The inside story: the Aromatherapist

Jacqui Cammish has been volunteering at the Macmillan Centre since 2015.

“I was a Fundraiser for Southampton Hospital Charity for ten years. While I was there, I’d hear about all the amazing things happening around the hospital and at the Centre, so as soon as I could help in a hands-on way, I started volunteering my time to help cancer patients.

Volunteering at the Macmillan Centre

As a therapist, I’ve seen first-hand the real benefits that complementary therapy has; how it makes cancer treatment more bearable for patients and helps to reduce anxieties.

The Centre offers people who’ve been affected by cancer a place to relax, as well as offering information, workshops and free complementary therapies like massage, reiki, reflexology, aromatherapy and counselling. Which therapy is offered is tailored to the needs of each patient and these are assessed during their first visit.

Patients come to the hospital for chemotherapy, and whilst they’re here, they can also come into the Centre to relax and receive a treatment, like an aromatherapy massage. There are situations where patients feel frightened and having the Centre to go to before or after treatment really helps.

One of the things we do, in addition to the treatment, is to give the patients aroma sticks to keep in their pocket or handbag. They’re a bit like sinus inhaler sticks, and can hold a blend of essential oils that help with things like anxiety and fear. When people feel anxious, they can take a few deep breaths and it assists in keeping them calm and relaxed.

Some patients come in with a relative and they are able to utilise the Centre whilst they wait for their loved one by having a hot drink and chat with the trained volunteers. We also have a really comprehensive resource library that families can refer to and get support from. After the treatment, the patient might join them, and I’ve seen patients really benefit from that time.

The Oils 

I trained as a Clinical Aromatherapist, which gives me an understanding of the chemistry behind the essential oils and why they work the way they do. I tailor the oils that I use to meet the needs of the patient on the day they’re visiting. Some examples are:

Nausea: people undergoing chemotherapy often suffer with nausea. Ginger and peppermint can help with that and can also be put into an aroma stick to take home.

Insomnia: a lot of people having treatment also find it difficult to sleep. Frankincense is a really good essential oil for stress and anxiety, but it is also helps you sleep.

Anxiety: I use a blend of lavender, frankincense and mandarin to help patients who are feeling anxious. Frankincense can be used for people who are worried or overwhelmed by thoughts. Mandarin is a cheery smell, as well as being calming.

Comfort: A blend of rose, camomile and lavender can provide a very comforting experience. Lavender soothes and calms and also helps with sleep.

All of our treatments are very gentle. We use light pressure for massage and a lower dilution for the oils: 1% dilution instead of a 3% dilution to make sure that it’s safe.

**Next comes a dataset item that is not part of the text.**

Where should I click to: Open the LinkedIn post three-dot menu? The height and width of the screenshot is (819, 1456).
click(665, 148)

The oils are always blended together because smell is so powerful. You wouldn’t want somebody to associate a particular smell with the time when they were undergoing treatment for cancer.

Volunteering is the one thing I don’t want to lose, no matter how busy I am. Complementary therapies can really improve quality of life and when you can see that you’ve made a difference, it’s incredibly rewarding.

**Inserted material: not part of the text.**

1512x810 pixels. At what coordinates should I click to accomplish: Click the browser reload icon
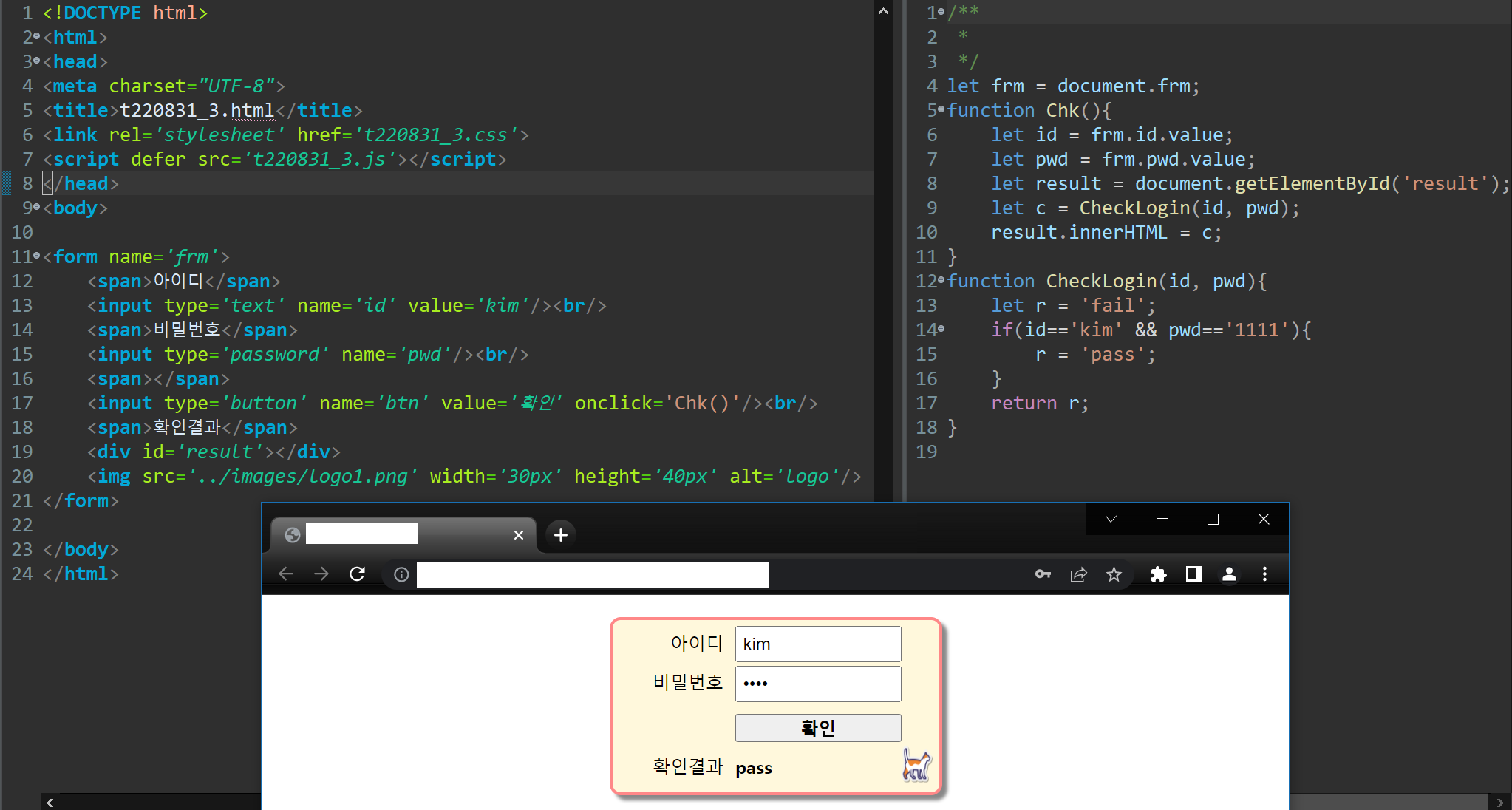[357, 574]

We can’t cure people but if I can help even a tiny bit to make their difficult time a bit more bearable, I feel like I’ve made a difference”.

The Macmillan Centre relies on volunteers and donations to keep its doors open.

Donations to Southampton Hospital Charity help pay for running costs; resources like essential oils; counselling sessions and other therapy sessions that can’t be delivered by volunteers.

Last year, the team delivered 781 free complementary therapy sessions in the Centre and a further 453 on the wards.